Let me take a moment here and spell out our strategic intent. Ours is a differentiated growth strategy predicated on three distinct elements. First growing revenues by strengthening our competitive position in our four key markets; energy and climate change, environment and infrastructure, health human services and social programs and homeland security and defense. Second gaining scale in our implementation business that provides IT and human capital solutions. And third increasing profitability by doing more implementation work by winning larger contracts, building our business with commercial clients and leveraging our corporate infrastructure.
We intend to do this through strong organic growth supplemented by acquisitions in these markets. We are also pleased that the legacy ICF business has shown strong growth. Revenues from our core advisory and implementation services business excluding all acquisitions and The Road Home program revenues grew 20.8% for the fourth quarter of 2007 as compared to the fourth quarter of 2006. Gross revenues for the fourth quarter of 2007 including acquisitions but excluding The Road Home program revenue grew 45.4% this quarter over the fourth quarter of 2006. The growth for the entire year over the previous year for the core business excluding now all acquisitions and The Road Home program revenues was 10.5%.

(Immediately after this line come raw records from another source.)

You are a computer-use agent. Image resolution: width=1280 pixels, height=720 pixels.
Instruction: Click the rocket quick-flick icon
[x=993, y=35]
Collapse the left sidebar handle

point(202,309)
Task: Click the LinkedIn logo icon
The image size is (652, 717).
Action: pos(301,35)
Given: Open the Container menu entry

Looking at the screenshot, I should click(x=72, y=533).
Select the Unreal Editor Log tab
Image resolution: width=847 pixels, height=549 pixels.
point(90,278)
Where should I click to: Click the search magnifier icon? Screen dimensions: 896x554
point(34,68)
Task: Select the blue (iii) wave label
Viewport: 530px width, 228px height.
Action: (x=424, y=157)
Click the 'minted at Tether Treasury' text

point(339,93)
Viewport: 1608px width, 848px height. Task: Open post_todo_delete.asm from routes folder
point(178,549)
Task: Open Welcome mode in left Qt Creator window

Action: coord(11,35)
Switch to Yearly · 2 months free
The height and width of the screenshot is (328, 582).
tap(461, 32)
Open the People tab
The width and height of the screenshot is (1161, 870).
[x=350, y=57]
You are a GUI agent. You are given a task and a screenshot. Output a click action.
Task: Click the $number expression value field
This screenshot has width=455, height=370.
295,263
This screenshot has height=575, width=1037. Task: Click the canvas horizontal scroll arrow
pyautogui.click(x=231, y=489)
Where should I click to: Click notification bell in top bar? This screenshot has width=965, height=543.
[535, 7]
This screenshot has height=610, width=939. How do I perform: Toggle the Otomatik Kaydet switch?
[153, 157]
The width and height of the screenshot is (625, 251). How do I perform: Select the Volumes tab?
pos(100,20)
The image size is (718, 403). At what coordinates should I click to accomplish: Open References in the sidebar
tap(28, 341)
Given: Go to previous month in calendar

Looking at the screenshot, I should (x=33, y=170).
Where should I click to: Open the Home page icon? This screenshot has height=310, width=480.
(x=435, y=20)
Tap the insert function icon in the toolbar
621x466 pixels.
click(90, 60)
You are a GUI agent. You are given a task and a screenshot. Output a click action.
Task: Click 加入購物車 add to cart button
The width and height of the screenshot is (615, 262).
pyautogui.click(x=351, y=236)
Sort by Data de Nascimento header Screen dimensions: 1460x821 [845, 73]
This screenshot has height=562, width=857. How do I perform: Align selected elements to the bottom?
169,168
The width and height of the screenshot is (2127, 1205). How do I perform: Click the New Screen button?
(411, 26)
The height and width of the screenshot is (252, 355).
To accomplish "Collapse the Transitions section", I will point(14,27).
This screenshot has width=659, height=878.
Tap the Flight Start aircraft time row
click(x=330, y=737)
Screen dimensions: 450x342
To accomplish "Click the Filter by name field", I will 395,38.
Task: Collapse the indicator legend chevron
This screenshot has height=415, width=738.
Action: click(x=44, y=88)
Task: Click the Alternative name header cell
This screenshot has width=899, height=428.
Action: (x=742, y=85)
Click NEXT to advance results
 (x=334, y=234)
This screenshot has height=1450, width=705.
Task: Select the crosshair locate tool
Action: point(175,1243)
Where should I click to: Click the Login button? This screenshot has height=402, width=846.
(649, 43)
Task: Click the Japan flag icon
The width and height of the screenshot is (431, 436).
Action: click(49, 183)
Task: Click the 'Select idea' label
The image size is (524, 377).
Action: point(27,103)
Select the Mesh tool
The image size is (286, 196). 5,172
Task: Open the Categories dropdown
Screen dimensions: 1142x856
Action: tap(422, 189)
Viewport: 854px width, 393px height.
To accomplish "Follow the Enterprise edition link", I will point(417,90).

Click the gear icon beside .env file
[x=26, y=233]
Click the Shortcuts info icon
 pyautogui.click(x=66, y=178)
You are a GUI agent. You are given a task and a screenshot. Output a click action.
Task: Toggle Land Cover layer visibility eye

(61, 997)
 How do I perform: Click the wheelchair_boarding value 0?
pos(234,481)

In a call last year I had suggested that it was my goal that we reach a run rate of 10% to 12% of organic growth by the end of the fourth quarter for our core business. I am pleased that we substantially exceeded that goal. We believe that over the past year we have executed well in completing complimentary acquisitions and generating strong organic growth. I am confident that we can continue this execution strategy over the next year.
Finally I would like to note that yesterday we added two distinguished independent Directors to our Board; Eileen O’Shea Auen who was most recently CEO of APS Healthcare and has significant experience in the managed health care industry, Richard Feldt is CEO of Evergreen Solar a family company on NASDAQ and brings large experience with the renewable energy and clean technologies industry. Both Eileen and Rick have tremendous track records in growing companies in the healthcare and energy industries and we welcome their expertise and experience.
I would now like to ask John Wasson our Chief Operating Officer to review our new business and operating activities and to describe the way we are integrating our acquisitions and addressing the growth opportunities they provide.
Thank you Sudhakar and good evening. First let me give you an update on The Road Home contract. We completed 90,000 closings by the end of 2007 and we passed 100,000 closings milestone in early March, nearly nine months ahead of the original contract schedule. These closings have corresponded to over $6 billion in payment benefits to eligible homeowners. The seventh amendment to our original contract was executed in December, 2007 and increased its value by $156 million. This increase was necessitated by the need to process approximately 50% more homeowner applications than stipulated in our original contract.